Y.H.C.H.I. comme Young-Hae Chang Heavy Industries

Publié le 01 janvier 2010 par Kiwibleu By Patricia Ramahandry

Depuis 1999, un duo d'artistes américano-coréen produit des "partitions textuelles" minimalistes, extrêmement construites, combinant rythme, texte et jazz, laissant volontairement de côté tout effet illustratif pour laisser le spectateur face à une narration incisive...

Qui est Young-Hae Chang Heavy Industries ?

En 1999, Young-Hae Chang, une artiste coréenne avec un doctorat d'esthétique de l'Université de Paris, et Marc Voge, un poète américain expatrié à Séoul, participent à un atelier organisé par la Net Art Multimedia Art Asia Pacific, à Brisbane, en Australie.
Ils se concentrent sur Flash, un puissant outil Web d'animation que l'on met des années à maîtriser. Dès le deuxième jour, ils avaient appris deux des caractéristiques fondamentales de cet outil : travailler l'apparence d'un texte et l'animer. Comme Nam June Paik découvrit un jour la vidéo, une forme qui permettrait de définir sa pratique artistique, Chang et Voge avaient trouvé leur support.
De ce jour, leur parti pris artistique est resté constant : du texte animé à saturer l'écran, synchronisé sur des morceaux de jazz. Ici pas de multiples liens à cliquer ni de site à explorer, pas de démonstration technologique ni de contribution à fournir.
Mais alors ? Que faut-il faire ? Lâcher sa souris et regarder.

Du sexe, de la violence, de l'aliénation...
de la parodie... du cinéma ?

Sous l’appellation entrepreneuriale Young-Hae Chang Heavy Industries, ils ont produit une trentaine de films textuels (?) qui crèvent l'écran. Les textes offrent des histoires dramatiques (une partie est traduite en français) de sexe, de violence, d'aliénation, de fuite éperdue, d'insignifiance de la vie humaine.
Nous sommes dans un univers fait exclusivement de textes, en grandes lettres noires sur fond blanc (s'ils utilisent parfois la couleur, c'est une palette simpliste), qui défilent et qui flashent à l’écran au rythme d’un air de jazz : quelque part entre la bannière publicitaire et un vieux film muet dont ne subsisterait que les cartons de dialogues. Utilisé de manière récurrente dans l’ensemble des animations, ce style graphique simple et efficace fonctionne comme une marque de fabrique, comme pouvait l’être la sérigraphie pour Andy Warhol ou la trame pour Roy Lichtenstein.
À chaque fois, un narrateur nous parle directement, à la première personne et sans masque, ce qui n’arrive finalement pas si souvent que cela sur la toile. Les situations dont ces personnages nous parlent sont sombres, ou franchement drôles et salasses... L’ensemble laisse rarement indifférent, surtout lorsque le rythme d’apparition des mots s’accélère, rendant la lecture difficile et la concentration obligatoire.
══════
* CONSIGNE A
Renvoyez à l'identique les lignes de la liste ci-dessous, depuis son début jusqu'à la ligne contenant "click(85, 367)" incluse, en laissant les images de côté.
L'article ci-dessus et la liste qui suit n'ont aucun lien entre eux.

* DONNÉES AFFICHÉES
══════
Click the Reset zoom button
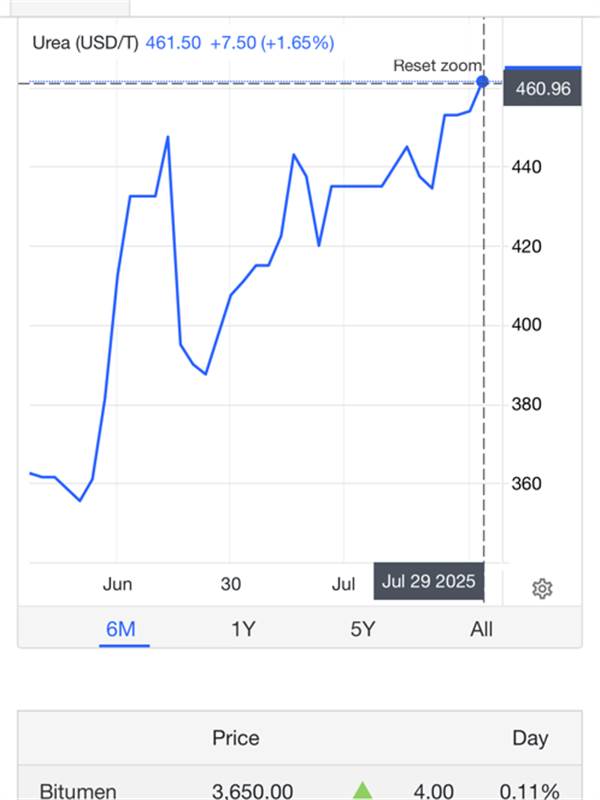 point(437,65)
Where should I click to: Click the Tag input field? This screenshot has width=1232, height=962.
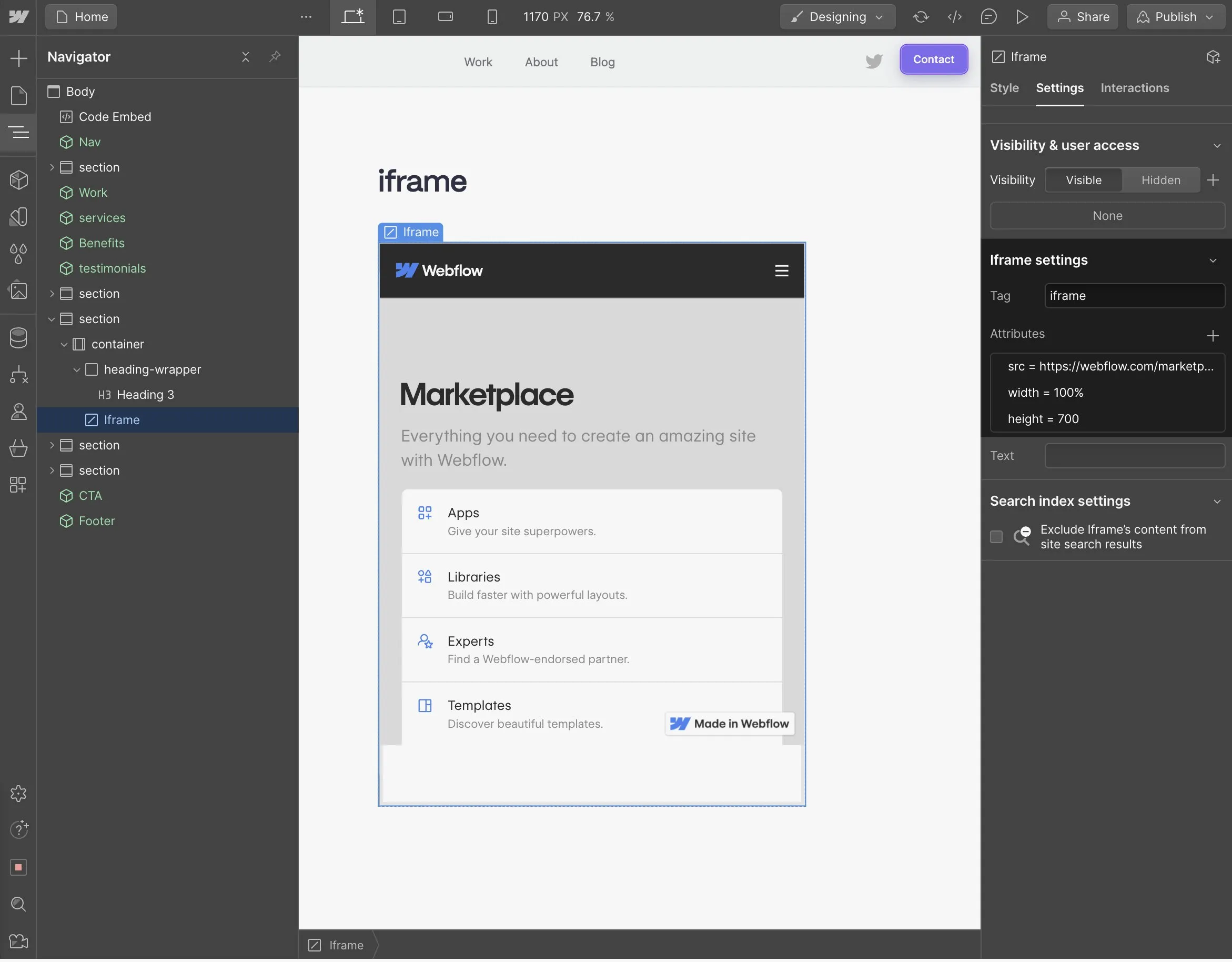click(1134, 296)
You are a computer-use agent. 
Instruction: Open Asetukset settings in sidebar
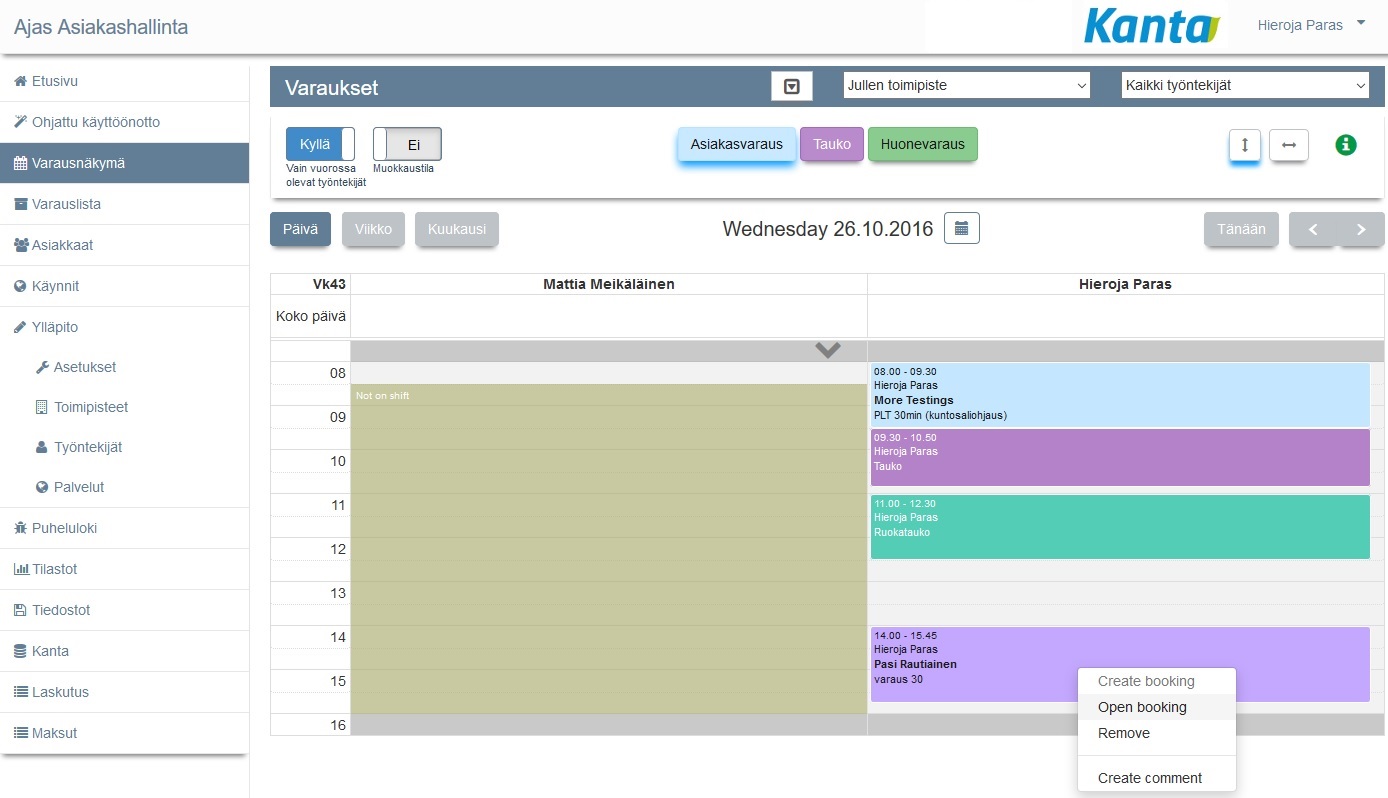click(85, 367)
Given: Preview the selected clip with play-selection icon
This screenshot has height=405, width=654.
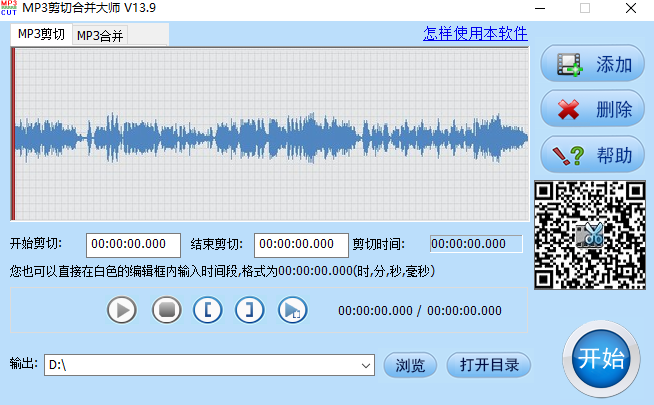Looking at the screenshot, I should pos(292,310).
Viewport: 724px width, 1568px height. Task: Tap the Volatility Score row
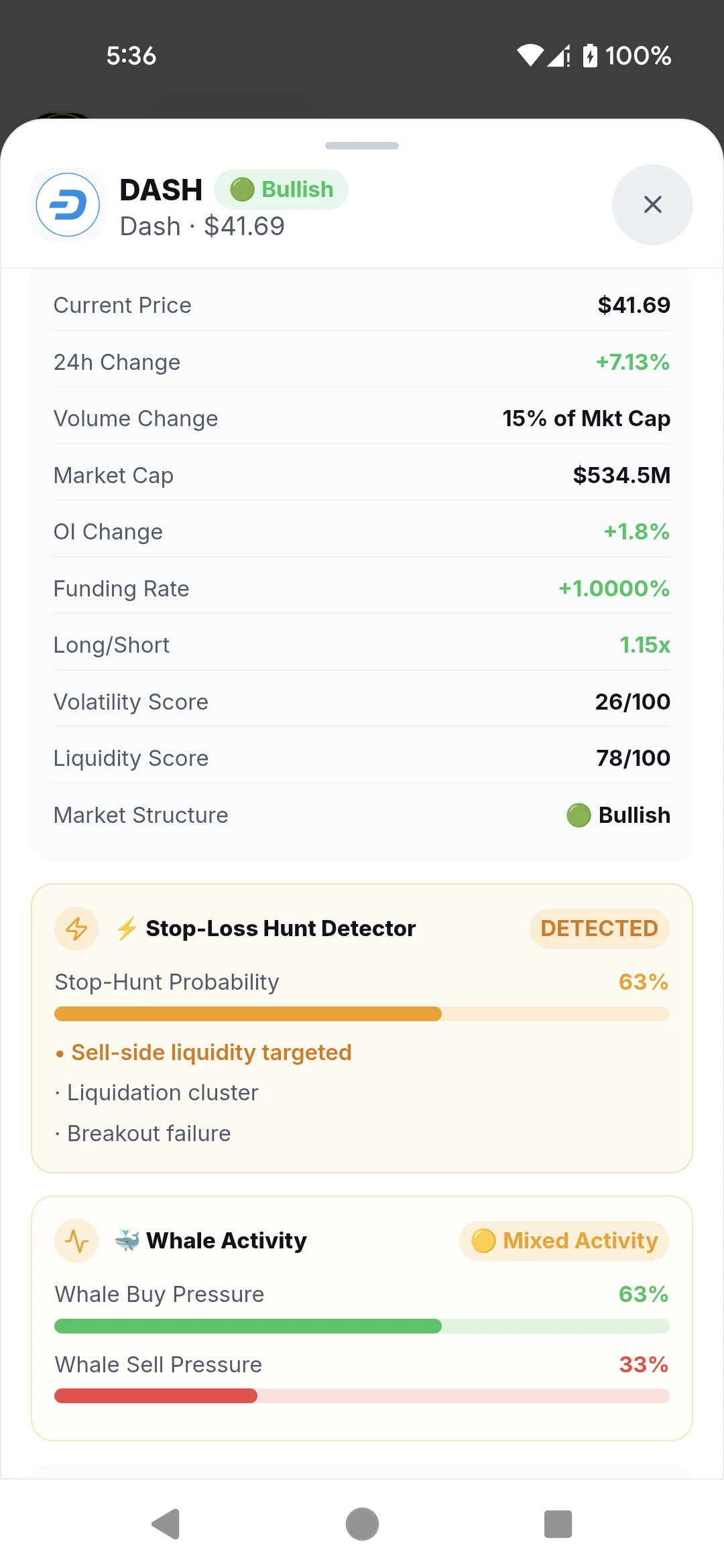point(362,702)
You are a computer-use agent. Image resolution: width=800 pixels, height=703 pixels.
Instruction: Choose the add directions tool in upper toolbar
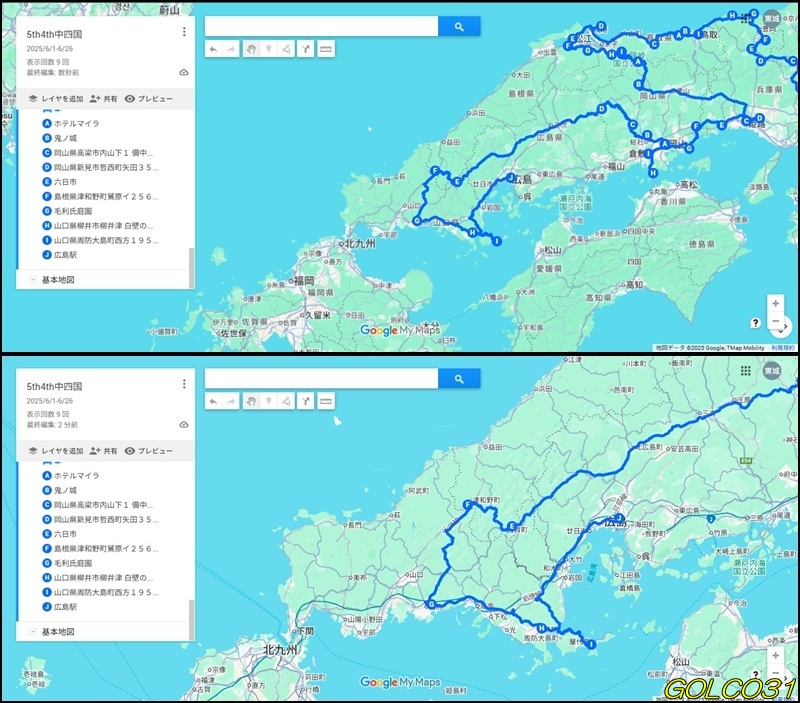click(x=305, y=48)
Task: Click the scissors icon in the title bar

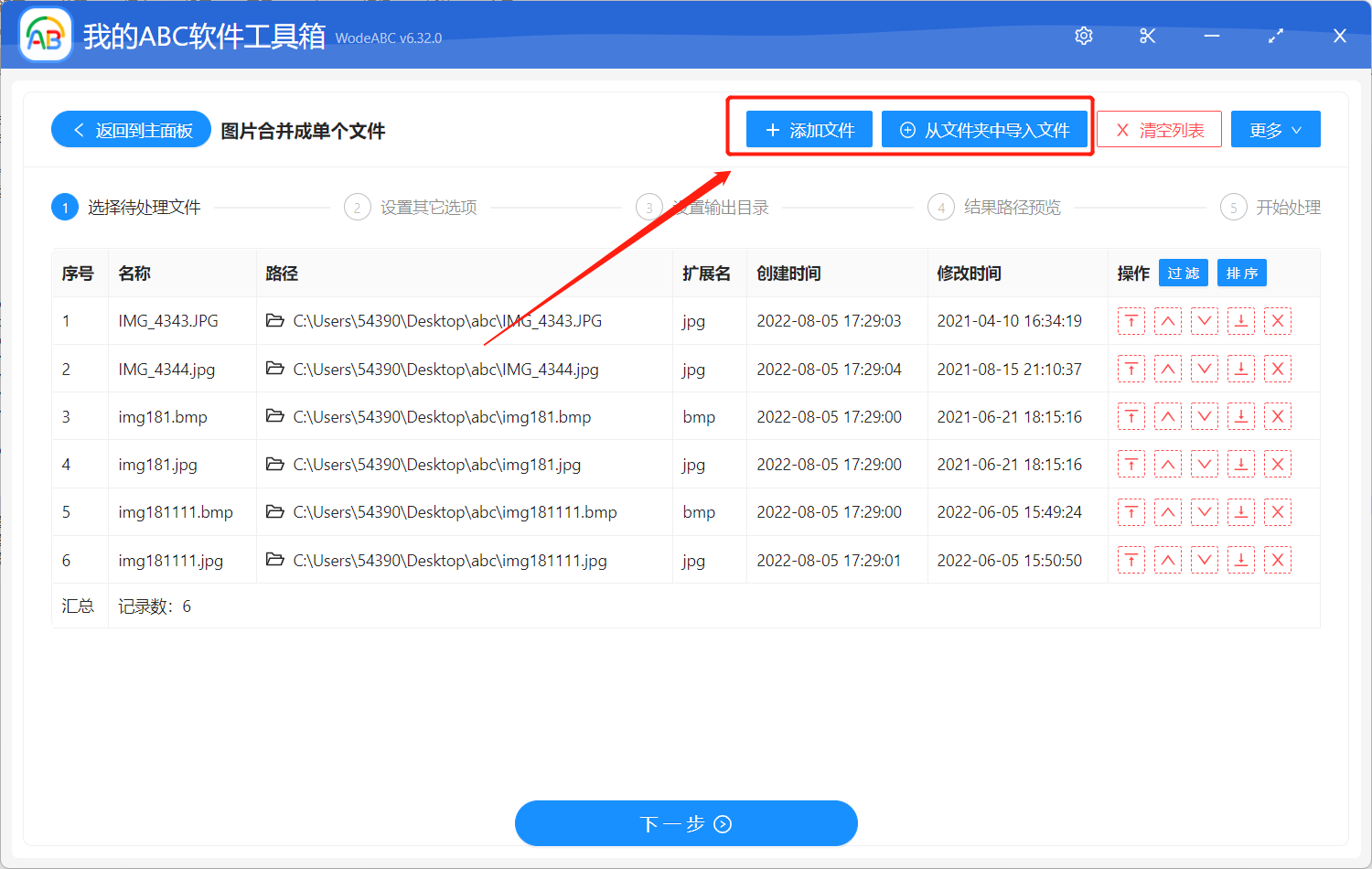Action: click(x=1147, y=36)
══════
* CONSIGNE B
Recopiez mot pour mot le passage de l'article qui va de "Qui est Young-Hae" jusqu'à "trouvé leur support." inclus.

* RÉPONSE COMPLÈTE A
Click the Reset zoom button
 point(437,65)
Where should I click to: Click the Tag input field? This screenshot has width=1232, height=962.
click(1134, 296)
You are a computer-use agent. 
Instruction: Open Asetukset settings in sidebar
click(85, 367)

* RÉPONSE COMPLÈTE B
Qui est Young-Hae Chang Heavy Industries ?

En 1999, Young-Hae Chang, une artiste coréenne avec un doctorat d'esthétique de l'Université de Paris, et Marc Voge, un poète américain expatrié à Séoul, participent à un atelier organisé par la Net Art Multimedia Art Asia Pacific, à Brisbane, en Australie.
Ils se concentrent sur Flash, un puissant outil Web d'animation que l'on met des années à maîtriser. Dès le deuxième jour, ils avaient appris deux des caractéristiques fondamentales de cet outil : travailler l'apparence d'un texte et l'animer. Comme Nam June Paik découvrit un jour la vidéo, une forme qui permettrait de définir sa pratique artistique, Chang et Voge avaient trouvé leur support.